:: Tasks ::
a) In the column on public hospitals, what does the writer say the government must do to the people who fired guns into the air on New Year's Eve?
b) Reproduce word for word the part of the column on public hospitals that opens with the words "As a form of" and closes with "already claimed casualties.".
c) Carry the column on public hospitals forward from its final sentence.

The state of our public hospitals
Of course the whole drill is something we do regularly - on an annual basis, in fact. This will probably not sit well with some people, but it must be said: We’ll soon forget about the people—children included- who lost limbs because they were careless or because someone was stupid or irresponsible enough to allow them to play with firecrackers on New Year’s Eve. Even our sense of indignation has an expiration date, it seems. Until next year, of course, when we will have to go through the whole routine again.
As a form of closure to this year’s episode, perhaps the government can put in place proactive measures such as regulating the manufacture of dangerous firecrackers—months before the onset of the holiday season. There’s really no point in wailing our guts out and delivering all kinds of homilies about the stupidity of blindly following traditions once the firecrackers are already out in the streets or have already been bought; more so, when they have already claimed casualties.
I must empathically stress that government must run after those who fired guns into the air on New Year’s Eve which resulted in the death of some people. I am aghast that there are people who actually continue to do so. Government must hunt these people down and make them pay for their extreme stupidity and irresponsibility.
***
Because media attention was focused on them, our public hospitals and our medical practitioners were seen in various stages of readiness and preparation to handle emergencies. Hospitals were spic and span. Medical supplies were readily available. Facilities were adequate. There were enough doctors and nurses in attendance. Patients got attended to immediately.
Anyone out there who thinks this picture is realistic and reflects the actual conditions in our public hospitals has obviously never been to a government hospital during normal times.
I don’t want to knock the great work our government hospitals and medical practitioners did while attending to the casualties of the New Year revelry but certain observations need to be made regardless of how painful they are. The problem is not really our doctors and nurses per se because most of them are competent and caring enough. However, when faced with the most difficult circumstance such as when facilities, equipment and resources are painfully inadequate, even the most professional doctor is bound to become unqualified, surly and difficult to deal with.

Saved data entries
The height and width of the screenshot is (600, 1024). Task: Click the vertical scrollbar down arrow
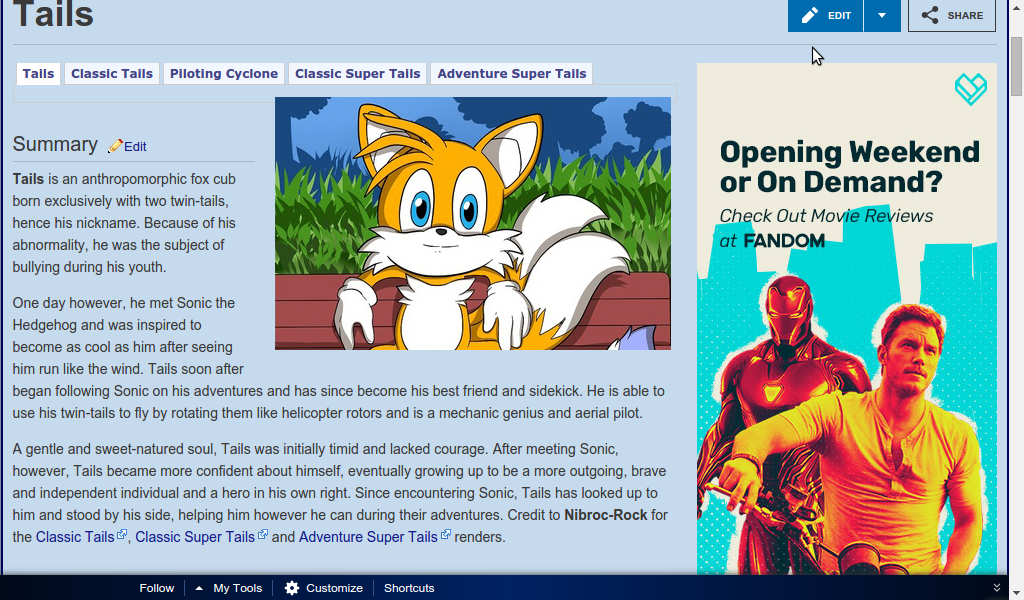click(x=1016, y=592)
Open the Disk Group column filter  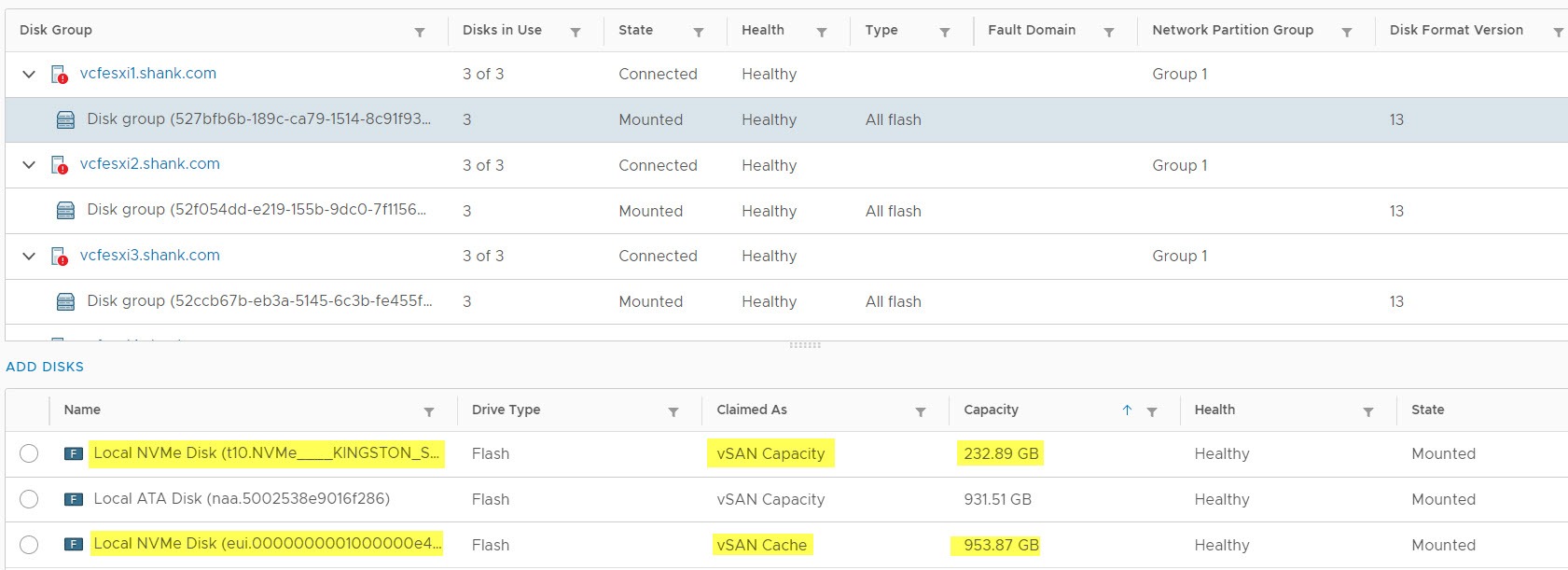click(420, 32)
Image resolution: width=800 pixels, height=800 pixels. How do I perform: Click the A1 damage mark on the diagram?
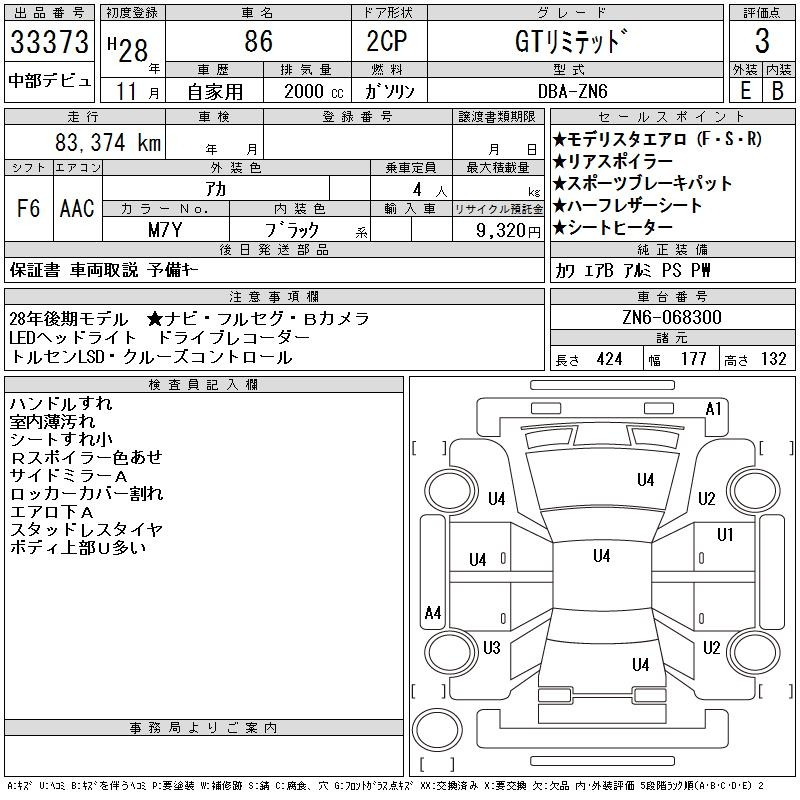[713, 409]
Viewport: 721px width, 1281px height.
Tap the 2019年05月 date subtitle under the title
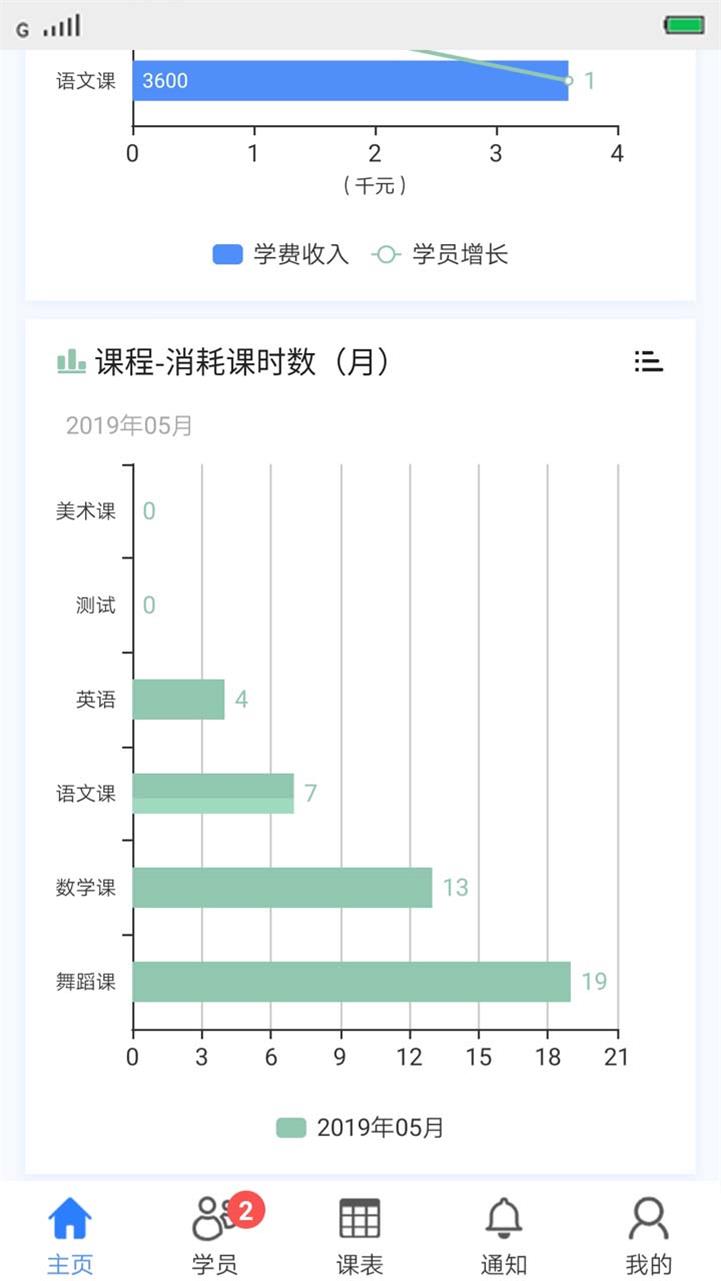[x=129, y=426]

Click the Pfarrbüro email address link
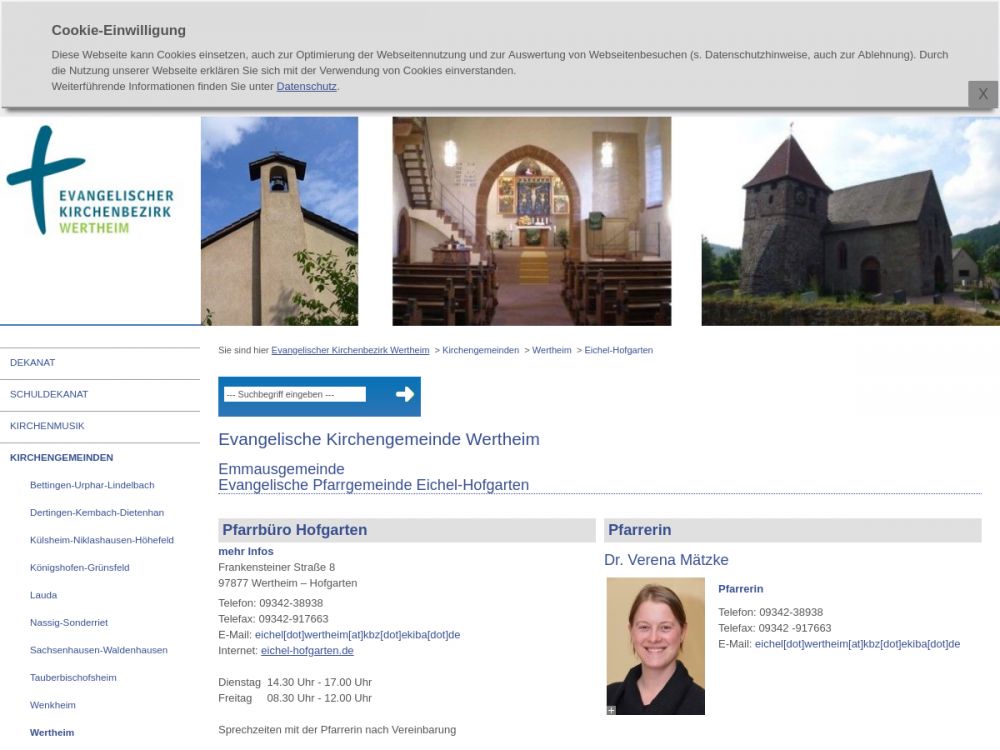point(357,635)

:: Results by task ::
a) Hunt them down and make them pay for their extreme stupidity and irresponsibility.

b)
As a form of closure to this year’s episode, perhaps the government can put in place proactive measures such as regulating the manufacture of dangerous firecrackers—months before the onset of the holiday season. There’s really no point in wailing our guts out and delivering all kinds of homilies about the stupidity of blindly following traditions once the firecrackers are already out in the streets or have already been bought; more so, when they have already claimed casualties.

c)
The truth is that there is a huge—a gigantic, monstrous—gap between conditions in private hospitals and those in government hospitals today. I know what some of you are thinking— this is rightly so. Not really. In many countries, government hospitals usually have better facilities and have more advanced technology than private hospitals. The differences between private and government hospitals in other countries are more in terms of the type of amenities offered and in the level of attention given by the medical professionals.
Besides, even if private hospitals are expected to offer better facilities and care, the difference should not be so ridiculously humongous! The differences used to be fodder for stand-up comedy acts. I remember stand up comedians making fun of the differences—e.g., when someone goes to the Makati Medical Center, a condition can be diagnosed as bipolar disorder but when one goes to a public hospital, one is a lunatic. Nobody is making those jokes anymore today because there is no more room for exaggeration—the conditions in many of our public hospitals are truly awful beyond description.
At hospitals such as the Eastern Visayas Regional Medical Center in Tacloban City, as many as three patients share a bed, and that is if they are lucky. Some actually simply commandeer monobloc chairs or occupy benches in the hallways because there are no beds available and they are too sick or don’t have the resources to move elsewhere. The bathrooms stink to high heavens because there is no running water and the stench wafts through the whole hospital. For many months, the whole hospital could only do limited surgical procedures because the contraption used to sterilize surgical equipment broke down—a cousin who needed to have a myoma removed had to wait for three months before she finally went under the knife. And forget about free medicines!
Fortunately, hospitals like the EVRMC have relatively good doctors; perhaps there really is value in the training one gets from having to attend to hundreds of cases every day. But if conditions at regional hospitals are already worse, imagine how much worst they are in district hospitals! Conditions at the Abuyog General Hospital in my hometown are beyond deplorable —doctors there cannot even do basic medical procedures such as stitching a severed finger because they don’t have the equipment.
Clearly the situation is dire and urgent. The truth is that we need to build more government hospitals because existing ones are not enough to cater to the needs of the citizenry.
It must be pointed out that not only is the population increasing, social conditions have also changed making the need for hospitals even more important. The types of seasonal diseases that plague this country, for example, are those that now require confinement in a hospital such as dengue, leptospirosis, etc. Confinement to a hospital has also become some kind of a social trend; it seems most people have become paranoid to the point that someone suffering from simple diarrhea is immediately rushed to a hospital for confinement. Of course, the advent of the medical insurance system has contributed to this trend.
But since we cannot even provide adequate resources to the existing ones, any talk of building other hospitals is pointless.
It’s been said more than often enough that health is a basic right. One wishes that we not only respect that right; that we actually uphold and protect it. Improving the deplorable state of our public hospitals would be a step in the right direction.